SearchSwarm: 長期的な深層研究のためのエージェント型LLMにおける委任知能に向けて

要旨

大規模言語モデルは、文脈要求が無限に拡大し得る複雑で長期的な実世界タスクを扱うことが期待される一方、モデルのコンテキストウィンドウは本質的に有限に留まります。近年の研究では、メインエージェントがタスクを分解し、サブエージェントにサブタスクを委譲、サブエージェントは実行結果を要約して返すことで、メインエージェントのコンテキスト予算を節約するパラダイムが模索されています。しかしこれを適切に行うには、複雑なタスクを分解し、いつ何を委譲するかを判断し、返却された結果を進行中のワークフローに統合する能力、すなわち「委譲知能」が必要です。この能力に関する訓練データは自然発生テキスト中に乏しく、我々の知る限り、この能力を獲得するためのデータ合成手法やモデル学習は、オープンソースコミュニティではほとんど探求されていません。

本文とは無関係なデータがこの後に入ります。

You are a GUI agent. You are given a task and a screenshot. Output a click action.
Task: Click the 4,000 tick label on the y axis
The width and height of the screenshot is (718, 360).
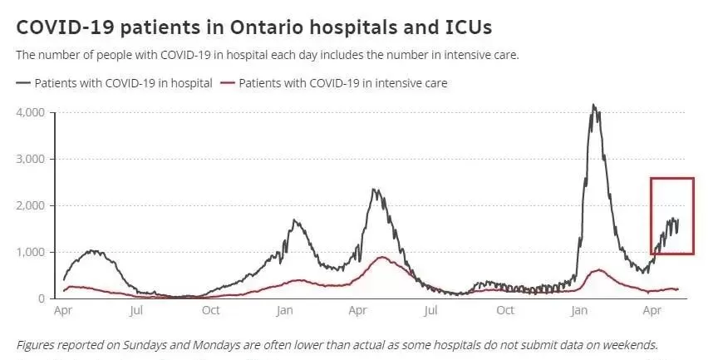(31, 113)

このギャップを埋めるため、代表的な長期エージェントタスクであるディープリサーチを対象とした予備的検討を提示します。具体的には、モデルを高品質なタスク分解と委譲へ導くハーネスを設計し、サブエージェントがメインエージェントのワークフローを支援する適切な結果を返すよう制約します。ハーネス誘導による軌跡には正しい委譲判断が自然に符号化されており、これを教師ありファインチューニングデータとして用い、委譲知能をモデル重みに内在化させます。その結果得られたモデルSearchSwarm-30B-A3Bは、BrowseCompで68.1、BrowseComp-ZHで73.3を達成し、同等規模の全モデル中で最高の結果を示しました。今後の研究促進のため、ハーネス、モデル重み、訓練データを公開します。

English

Large language models are increasingly expected to handle complex, long-horizon real-world tasks whose context demands can grow without bound, yet model context windows remain inherently finite. Recent work explores a paradigm where a main agent decomposes tasks and dispatches subtasks to subagents, which execute and return only summarized results, conserving the main agent's context budget. However, performing this well requires delegation intelligence: the ability to decompose complex tasks, determine when and what to delegate, and integrate returned results into the ongoing workflow. Training data for this capability is scarce in naturally occurring text, and to our knowledge, how to synthesize such data and train models to acquire this capability remains largely unexplored in the open-source community. To bridge this gap, we present a preliminary exploration targeting deep research, a representative long-horizon agent task. Specifically, we design a harness that guides the model toward high-quality task decomposition and delegation, while constraining subagents to return results properly to support the main agent's workflow. The harness-guided trajectories naturally encode correct delegation decisions, which we use as supervised fine-tuning data to internalize delegation intelligence into model weights. Our resulting model, SearchSwarm-30B-A3B, achieves 68.1 on BrowseComp and 73.3 on BrowseComp-ZH, the best results among all models of comparable scale. We will release our harness, model weights, and training data to facilitate future research.